The report window also includes a tab labeled Acceleration Factor. Clicking the Acceleration Factor tab shows the Acceleration Factor Profiler. This profiler is an enlargement of the Weibull plot shown under the Acceleration Factor tab in the Comparisons section of the report window. Weibull Acceleration Factor Profiler for Devalt.jmp shows the Acceleration Factor Profiler for the Weibull distribution of Devalt.jmp. The baseline level for the explanatory variable can be modified by selecting the Set Time Acceleration Baseline option in the Fit Life by X red triangle menu.
Weibull Acceleration Factor Profiler for Devalt.jmp
If you want to use a custom transformation to model the relationship between the lifetime event and the accelerating factor, use the Custom option. This option is found in the list under Relationship in the launch window.
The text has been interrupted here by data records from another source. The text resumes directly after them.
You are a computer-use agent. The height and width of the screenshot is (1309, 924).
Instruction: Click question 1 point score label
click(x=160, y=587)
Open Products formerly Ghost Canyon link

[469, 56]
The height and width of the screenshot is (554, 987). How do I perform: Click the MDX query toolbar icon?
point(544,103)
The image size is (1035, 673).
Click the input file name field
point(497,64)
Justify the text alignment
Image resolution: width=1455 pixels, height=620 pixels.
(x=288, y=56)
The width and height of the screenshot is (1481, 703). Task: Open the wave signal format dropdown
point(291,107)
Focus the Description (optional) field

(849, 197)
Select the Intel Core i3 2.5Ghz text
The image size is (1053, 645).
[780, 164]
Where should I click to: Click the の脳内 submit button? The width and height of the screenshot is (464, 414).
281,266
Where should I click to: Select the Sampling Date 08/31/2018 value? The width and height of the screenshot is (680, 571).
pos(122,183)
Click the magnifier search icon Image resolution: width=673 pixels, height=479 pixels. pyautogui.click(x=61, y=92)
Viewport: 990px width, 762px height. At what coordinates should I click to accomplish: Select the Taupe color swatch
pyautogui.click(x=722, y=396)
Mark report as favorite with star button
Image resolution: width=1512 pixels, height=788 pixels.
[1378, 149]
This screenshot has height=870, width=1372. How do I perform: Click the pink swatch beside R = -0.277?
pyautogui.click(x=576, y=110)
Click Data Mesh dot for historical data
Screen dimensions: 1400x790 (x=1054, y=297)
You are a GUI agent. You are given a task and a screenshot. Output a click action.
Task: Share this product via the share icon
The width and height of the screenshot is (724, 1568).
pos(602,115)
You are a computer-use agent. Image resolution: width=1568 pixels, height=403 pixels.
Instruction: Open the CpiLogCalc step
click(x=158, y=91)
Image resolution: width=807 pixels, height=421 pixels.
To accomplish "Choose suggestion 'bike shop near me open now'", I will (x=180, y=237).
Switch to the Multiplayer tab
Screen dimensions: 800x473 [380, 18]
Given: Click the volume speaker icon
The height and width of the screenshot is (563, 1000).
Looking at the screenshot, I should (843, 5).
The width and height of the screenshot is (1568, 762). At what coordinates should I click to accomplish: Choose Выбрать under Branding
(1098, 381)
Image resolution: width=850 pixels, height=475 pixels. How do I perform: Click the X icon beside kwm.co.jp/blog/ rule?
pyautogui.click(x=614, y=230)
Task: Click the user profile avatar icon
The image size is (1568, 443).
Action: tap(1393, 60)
Enter comma delimited values into the entry fields for the location (μ) and scale (σ) parameters. For the Devalt.jmp sample data, an example entry for μ could be “1, log(:Temp), log(:Temp)^2,” and an entry for σ could be “1, log(:Temp),” where 1 indicates that an intercept is included in the model. Select the Use Exponential Link check box to ensure that the sigma parameter is positive.
Custom Relationship Specification in Fit Life by X Launch Window
After selecting OK, location and scale transformations are created and included at the bottom of the Estimates report section.
For an example of how to use a custom transformation, see Custom Relationship Example. Analysis proceeds similarly to the Example of the Fit Life by X Platform, where the Arrhenius Celsius Relationship was specified.